Es war absehbar, dass die Beschäftigtenzahlen steigen werden, auch eine Folge der Zuwanderung. Personalzuwachs verzeichnen vor allem die Bereiche Tageseinrichtungen für Kinder, Hochschulen und Polizei. Im Polizeidienst ist das Personal beispielsweise um 6.100 Beschäftigte (+ 1,9 Prozent) gestiegen. Das ist der größte Zuwachs seit über 20 Jahren. Allein die Zahl der Beamtenanwärter/innen bei der Bundespolizei ist um 1.700 höher. Damit sind die Ausbildungsverhältnisse im Vergleich zum Vorjahr um 65 Prozent gestiegen. Von den insgesamt rund 319.400 Beschäftigten bei der Polizei des Bundes und der Länder stehen 86 Prozent im Beamtenverhältnis. Der seit Jahren anhaltende Personalzuwachs bei kommunalen Kindertageseinrichtungen setzt sich fort (+ 7.100 Personen / 3,5 Prozent mehr als zum Vorjahr). Innerhalb der letzten zehn Jahre ist die Zahl der Erzieher/innen auf nunmehr 211.600 stark gestiegen. Das Personal an Hochschulen einschließlich der Hochschulkliniken ist um 8.000 Beschäftigte gewachsen, dort sind nunmehr insgesamt 534.800 Personen beschäftigt.

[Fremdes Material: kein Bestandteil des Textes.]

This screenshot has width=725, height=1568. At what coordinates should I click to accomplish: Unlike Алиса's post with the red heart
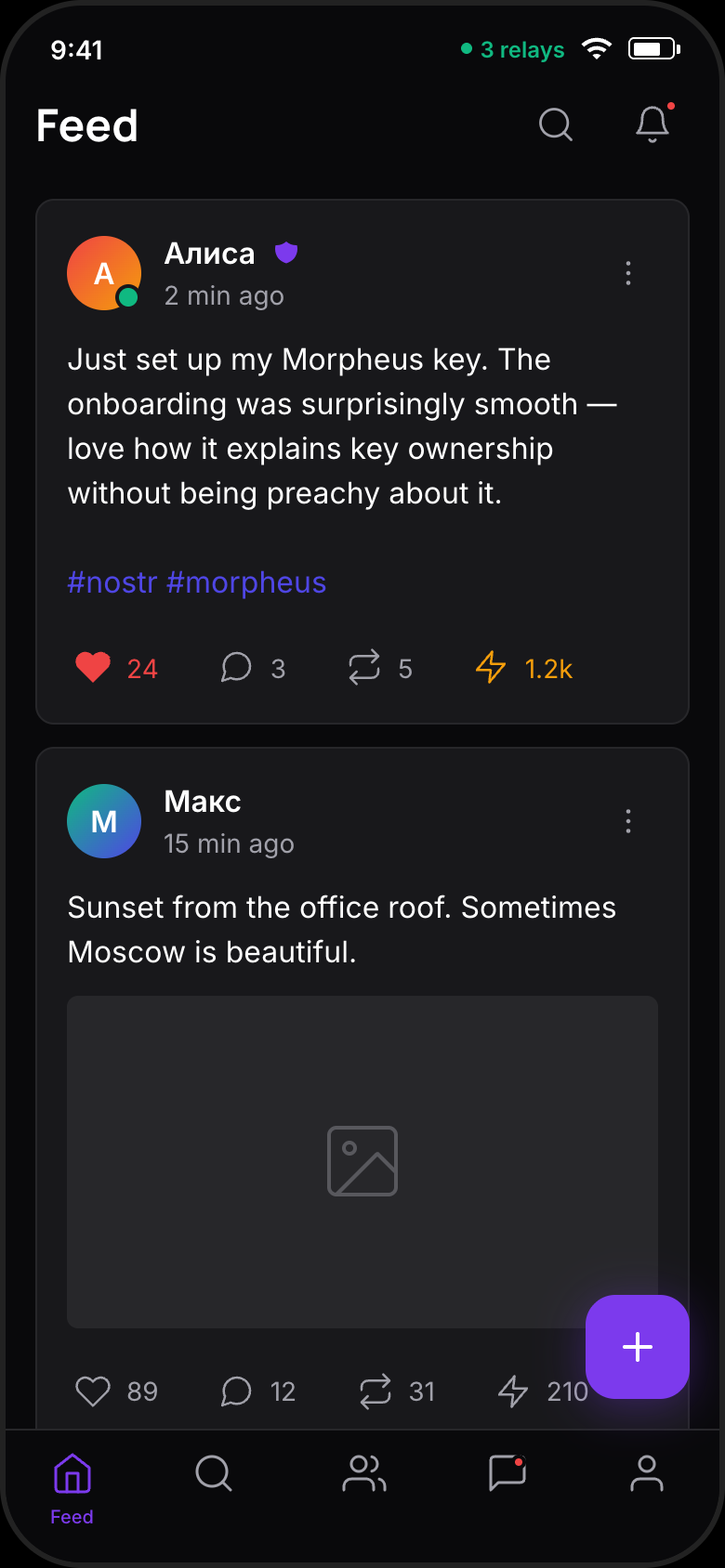(93, 667)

Trotz des Personalanstiegs steht der öffentliche Dienst vor turmhohen Herausforderungen. Der Personalbedarf bei Bund, Ländern und Kommunen wird hoch bleiben, der Stellenabbau durch Digitalisierung wird erst mittelfristig greifen. Zumal die meisten Bereiche des öffentlichen Bereichs „Dienst am Menschen“ verlangt. Kitas, Kindergärten, Schulen, Hochschulen, der Polizeidienst und der Gesundheits- und Pflegebereich erfordern vor allem Personal. Die zunehmende Digitalisierung wird manches unterstützen und erleichtern, aber für die meisten Arbeiten braucht sie den Menschen. Die größte Herausforderung stellt aber eine gute und erfolgreiche Nachwuchsgewinnung dar. Der öffentliche Dienst muss sein Image „polieren“ und die Bezahlung in den Anfangsjahren muss besser sein, so Uwe Tillmann, Geschäftsführer des Deutschen Beamtenwirtschaftsring.